Investing and planning for the future
One thing I’ve learned over the years is that money does not grow on its own – it only grows when you put it to work. Even if we enjoy our careers, most of us do not want to work forever. Planning for the future requires intention, and relying on hope alone does not build retirement savings. Most employers offer a 401(k) or 403(b), which is often the most straightforward place to begin. Be sure to contribute at least enough to get the full employer match – this is essentially free money. Beyond workplace accounts, consider opening an Individual Retirement Account (IRA). Understanding the difference between a traditional and Roth IRA is important so you can choose the option that best fits your goals, income, and tax situation. It is also worthwhile to learn about Health Savings Accounts (HSAs) and Flexible Spending Accounts (FSAs) and determine whether they make sense for your healthcare and financial needs. By taking the time to understand these accounts, you can start putting your money to work in ways that compound over time.
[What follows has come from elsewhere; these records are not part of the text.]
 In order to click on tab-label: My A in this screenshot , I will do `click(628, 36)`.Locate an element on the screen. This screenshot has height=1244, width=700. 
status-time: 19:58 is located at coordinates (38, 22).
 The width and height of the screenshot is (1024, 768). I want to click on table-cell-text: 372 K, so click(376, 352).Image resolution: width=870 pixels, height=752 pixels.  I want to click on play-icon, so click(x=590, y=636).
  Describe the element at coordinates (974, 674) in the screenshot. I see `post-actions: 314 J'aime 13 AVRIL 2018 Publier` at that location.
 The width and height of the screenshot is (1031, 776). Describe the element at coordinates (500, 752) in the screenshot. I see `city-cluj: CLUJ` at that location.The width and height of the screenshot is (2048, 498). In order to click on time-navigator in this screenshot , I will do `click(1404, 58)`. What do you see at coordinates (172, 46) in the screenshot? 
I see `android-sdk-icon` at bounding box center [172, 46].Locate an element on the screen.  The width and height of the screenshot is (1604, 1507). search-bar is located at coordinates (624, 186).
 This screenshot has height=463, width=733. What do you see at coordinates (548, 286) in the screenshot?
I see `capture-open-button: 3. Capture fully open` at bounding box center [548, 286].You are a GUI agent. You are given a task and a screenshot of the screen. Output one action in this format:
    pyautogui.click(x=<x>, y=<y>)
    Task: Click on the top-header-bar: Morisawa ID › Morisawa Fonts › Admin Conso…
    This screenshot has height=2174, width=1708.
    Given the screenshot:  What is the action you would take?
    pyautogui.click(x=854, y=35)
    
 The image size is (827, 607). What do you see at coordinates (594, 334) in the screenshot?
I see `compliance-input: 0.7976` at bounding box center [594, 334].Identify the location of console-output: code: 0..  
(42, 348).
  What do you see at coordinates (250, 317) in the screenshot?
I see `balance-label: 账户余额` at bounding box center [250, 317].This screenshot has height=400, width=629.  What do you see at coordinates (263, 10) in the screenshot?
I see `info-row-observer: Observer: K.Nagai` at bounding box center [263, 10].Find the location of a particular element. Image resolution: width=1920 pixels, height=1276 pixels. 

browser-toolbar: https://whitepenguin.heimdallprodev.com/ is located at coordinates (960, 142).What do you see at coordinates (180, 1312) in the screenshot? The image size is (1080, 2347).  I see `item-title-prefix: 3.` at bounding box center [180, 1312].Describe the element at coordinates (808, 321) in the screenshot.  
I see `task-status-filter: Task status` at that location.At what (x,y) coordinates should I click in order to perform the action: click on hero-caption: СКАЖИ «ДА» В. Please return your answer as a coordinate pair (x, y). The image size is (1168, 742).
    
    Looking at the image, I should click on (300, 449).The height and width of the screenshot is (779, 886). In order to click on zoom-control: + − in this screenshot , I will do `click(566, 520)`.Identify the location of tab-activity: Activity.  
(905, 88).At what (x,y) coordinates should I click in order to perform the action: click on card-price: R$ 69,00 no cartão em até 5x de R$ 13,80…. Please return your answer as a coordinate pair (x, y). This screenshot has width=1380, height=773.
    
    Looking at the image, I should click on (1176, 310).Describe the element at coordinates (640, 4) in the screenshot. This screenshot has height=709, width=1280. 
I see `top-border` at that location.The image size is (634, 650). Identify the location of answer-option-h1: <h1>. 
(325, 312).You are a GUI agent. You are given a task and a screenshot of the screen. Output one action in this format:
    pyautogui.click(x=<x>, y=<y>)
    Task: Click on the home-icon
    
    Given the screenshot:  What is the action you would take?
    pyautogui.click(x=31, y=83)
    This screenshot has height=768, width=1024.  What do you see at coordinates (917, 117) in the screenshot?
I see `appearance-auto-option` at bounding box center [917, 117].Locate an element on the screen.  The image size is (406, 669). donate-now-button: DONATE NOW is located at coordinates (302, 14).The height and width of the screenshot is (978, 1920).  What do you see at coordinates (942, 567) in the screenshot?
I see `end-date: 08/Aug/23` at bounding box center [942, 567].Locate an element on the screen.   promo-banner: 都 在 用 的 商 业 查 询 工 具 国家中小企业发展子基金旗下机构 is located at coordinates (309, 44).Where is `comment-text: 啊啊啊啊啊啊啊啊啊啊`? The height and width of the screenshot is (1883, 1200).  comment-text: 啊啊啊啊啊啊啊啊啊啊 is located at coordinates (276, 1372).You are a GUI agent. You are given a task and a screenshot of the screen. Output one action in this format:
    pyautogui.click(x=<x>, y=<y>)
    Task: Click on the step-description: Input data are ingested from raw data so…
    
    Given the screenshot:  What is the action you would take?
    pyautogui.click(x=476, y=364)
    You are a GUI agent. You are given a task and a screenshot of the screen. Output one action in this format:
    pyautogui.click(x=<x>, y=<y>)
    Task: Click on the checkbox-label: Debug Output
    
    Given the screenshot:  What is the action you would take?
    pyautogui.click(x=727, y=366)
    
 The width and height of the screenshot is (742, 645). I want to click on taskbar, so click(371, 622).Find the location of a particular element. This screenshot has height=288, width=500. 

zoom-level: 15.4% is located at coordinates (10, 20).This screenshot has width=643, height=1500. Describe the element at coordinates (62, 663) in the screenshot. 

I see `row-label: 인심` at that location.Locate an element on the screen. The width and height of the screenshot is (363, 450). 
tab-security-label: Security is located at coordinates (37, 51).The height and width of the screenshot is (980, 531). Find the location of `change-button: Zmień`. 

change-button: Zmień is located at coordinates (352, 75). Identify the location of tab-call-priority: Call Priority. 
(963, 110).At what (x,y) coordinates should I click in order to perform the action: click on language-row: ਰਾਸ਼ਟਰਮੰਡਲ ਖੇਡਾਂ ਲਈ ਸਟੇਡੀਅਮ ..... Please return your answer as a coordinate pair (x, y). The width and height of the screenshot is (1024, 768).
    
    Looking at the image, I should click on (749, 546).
A friend once told me that time in the market is better than trying to time the market, and that advice has stayed with me. If you want to grow wealth outside of retirement accounts, take the time to learn about the stock market and how to invest. Platforms like Fidelity, Vanguard, and Schwab let you open individual brokerage accounts and provide educational resources to help you understand different investment options and strategies. Start by understanding your personal risk tolerance and the differences between individual stocks, index funds, and bonds. The basics of investing are not as intimidating as they seem, especially when you approach them gradually and stay consistent. Even small contributions add up over time and can make a meaningful difference in the long run.
And while I am not a financial advisor, there are plenty who can help if you need guidance. But truly, if I can do this, so can you. Pharmacists are trained to think critically, analyze complex information, and pay attention to the details that matter. Those same skills translate surprisingly well to understanding the fundamentals of money management. The sooner you start, the closer you get to a future where your money works as hard as you do (and maybe even lets you retire early).